Part 1: Host Triage Tool Buyer’s Guide

I often encounter companies who are starting to think more formally about incident response and how to properly deal with incidents. To help them with that process, I wanted to create a series of blog posts about responding to an endpoint and what to look for.

This is the first article in that series and it focuses on tools and things to consider when picking them. There are lots of tools out there, so I wanted to give some criteria that you should think about when evaluating them. At the end, we’ll look at a handful of tools and evaluate them against the criteria.   

Host Triage

To start the series, let’s be clear on what I mean by host triage. I use that term to refer to the analysis of an endpoint or server to answer some specific investigative questions. Namely:

  • Is this computer compromised?
  • If so, how badly and have I seen it before?

You will often be asking these questions in response to a SIEM alert or some other indicator of strange behavior.

Host triage does not answer all investigative questions, but it covers what companies care about most. Many of them will use these triage questions to either wipe the system or call in outside experts.

To answer the triage questions, you’re going to need to collect data from the remote endpoint and analyze it. That sounds easy, but there are a lot of different ways to do it. Some companies are constantly collecting from the endpoint and others do it only after an alert. Some tools require lots of manual analysis to interpret the data and others do some of the work for you.

In the rest of this article, we are going to talk about considerations about picking the collection and analysis tools. In future articles, we’ll focus on the specific data that we are collecting and what to look for during the analysis.

My evaluation criteria break into three dimensions:

  • Evolution based on new threats
  • Based on your security team
  • Based on your IT environment

Let’s go over these criteria and look at some examples.

Evolution Based on Threats

Attackers are constantly changing their techniques and looking for different ways of getting in, staying in, and hiding.  So, your triage techniques must evolve too.

Consider how your tools support this.  If they are largely manual, then you may be responsible for bringing in new tools and techniques. If the tools are automated, then find out how they stay up to date and if you can customize them if you need to look for something that it doesn’t know about.

Security Team Considerations

Let’s first talk about your team.  There is no point buying tools your team doesn’t have the experience or resources to use.  As a physical world analogy, your office probably has some basic first aid kit supplies, but isn’t stocking scalpels, syringes, and other things that only EMTs, nurses, and doctors should be using. That’s because you’re going to call an ambulance if anything really bad happens.

Your cyber incident response capability should be similar. Have tools that your team can use and don’t bother with things that your outside help or expert teams will bring in.

Collaboration

If you have more than one person on your IR team, then it is important for your software to support collaboration. This prevents information and knowledge from being in only one person’s head.

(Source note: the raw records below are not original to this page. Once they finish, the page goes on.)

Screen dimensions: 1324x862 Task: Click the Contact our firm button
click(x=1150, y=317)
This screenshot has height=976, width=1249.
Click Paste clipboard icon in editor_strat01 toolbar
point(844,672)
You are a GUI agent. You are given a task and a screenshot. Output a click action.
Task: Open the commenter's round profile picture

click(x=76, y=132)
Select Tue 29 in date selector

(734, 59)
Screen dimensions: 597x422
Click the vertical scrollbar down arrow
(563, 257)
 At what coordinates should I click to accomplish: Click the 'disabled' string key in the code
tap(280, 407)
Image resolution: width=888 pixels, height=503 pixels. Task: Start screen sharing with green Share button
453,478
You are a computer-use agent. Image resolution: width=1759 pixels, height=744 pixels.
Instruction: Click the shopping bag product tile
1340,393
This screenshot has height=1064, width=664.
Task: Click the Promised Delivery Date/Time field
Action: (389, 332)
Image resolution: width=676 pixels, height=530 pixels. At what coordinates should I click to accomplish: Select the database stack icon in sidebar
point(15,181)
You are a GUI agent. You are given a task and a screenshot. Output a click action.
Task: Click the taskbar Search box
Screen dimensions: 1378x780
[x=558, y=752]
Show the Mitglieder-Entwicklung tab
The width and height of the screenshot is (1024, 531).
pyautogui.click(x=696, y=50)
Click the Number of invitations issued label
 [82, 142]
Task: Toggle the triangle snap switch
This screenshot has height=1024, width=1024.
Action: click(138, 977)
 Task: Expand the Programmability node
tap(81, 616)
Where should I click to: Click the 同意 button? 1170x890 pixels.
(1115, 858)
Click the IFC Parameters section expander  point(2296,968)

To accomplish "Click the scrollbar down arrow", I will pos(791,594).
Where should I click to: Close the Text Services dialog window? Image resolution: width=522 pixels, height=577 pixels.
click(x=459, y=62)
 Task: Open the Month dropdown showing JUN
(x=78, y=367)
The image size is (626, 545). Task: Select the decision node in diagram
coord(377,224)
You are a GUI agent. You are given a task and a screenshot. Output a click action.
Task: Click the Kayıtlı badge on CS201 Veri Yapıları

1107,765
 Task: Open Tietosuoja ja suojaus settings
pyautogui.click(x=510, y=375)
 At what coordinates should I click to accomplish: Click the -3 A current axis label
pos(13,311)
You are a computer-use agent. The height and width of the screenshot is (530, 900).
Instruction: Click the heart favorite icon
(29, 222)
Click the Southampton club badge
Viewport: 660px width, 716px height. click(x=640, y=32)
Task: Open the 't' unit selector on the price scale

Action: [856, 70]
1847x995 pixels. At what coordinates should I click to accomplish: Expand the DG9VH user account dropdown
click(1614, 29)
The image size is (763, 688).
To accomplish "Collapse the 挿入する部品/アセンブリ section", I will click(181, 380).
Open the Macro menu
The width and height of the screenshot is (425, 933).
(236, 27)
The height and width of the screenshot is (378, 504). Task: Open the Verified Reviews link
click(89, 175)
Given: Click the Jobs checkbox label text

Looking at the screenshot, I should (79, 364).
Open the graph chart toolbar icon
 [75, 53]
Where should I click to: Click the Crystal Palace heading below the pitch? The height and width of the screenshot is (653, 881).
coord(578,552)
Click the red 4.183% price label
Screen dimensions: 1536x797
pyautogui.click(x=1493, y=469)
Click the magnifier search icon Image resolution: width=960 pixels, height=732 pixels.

Some host triage tools will produce only reports and it is up to you to distribute the results among your team.  Other tools store the data in a central place so that multiple users can access.  Others allow for real-time collaboration.

But, tools that provide collaboration will likely require more hardware resources to operate since they will probably require a server or other appliance.  If you have only a single person team, consider looking at a solution that can scale and grow with your team.

Automation

When you take family pictures, do you manually choose the shutter speed or do you let the camera decide?  The average person takes better pictures when the camera makes some of the decisions, but an expert photographer will can use the manual settings to make amazing photos.  

Incident response tools are similar.   An IR expert can do amazing things with manual investigation tools, but your average company won’t have an IR expert and should instead get help from automation.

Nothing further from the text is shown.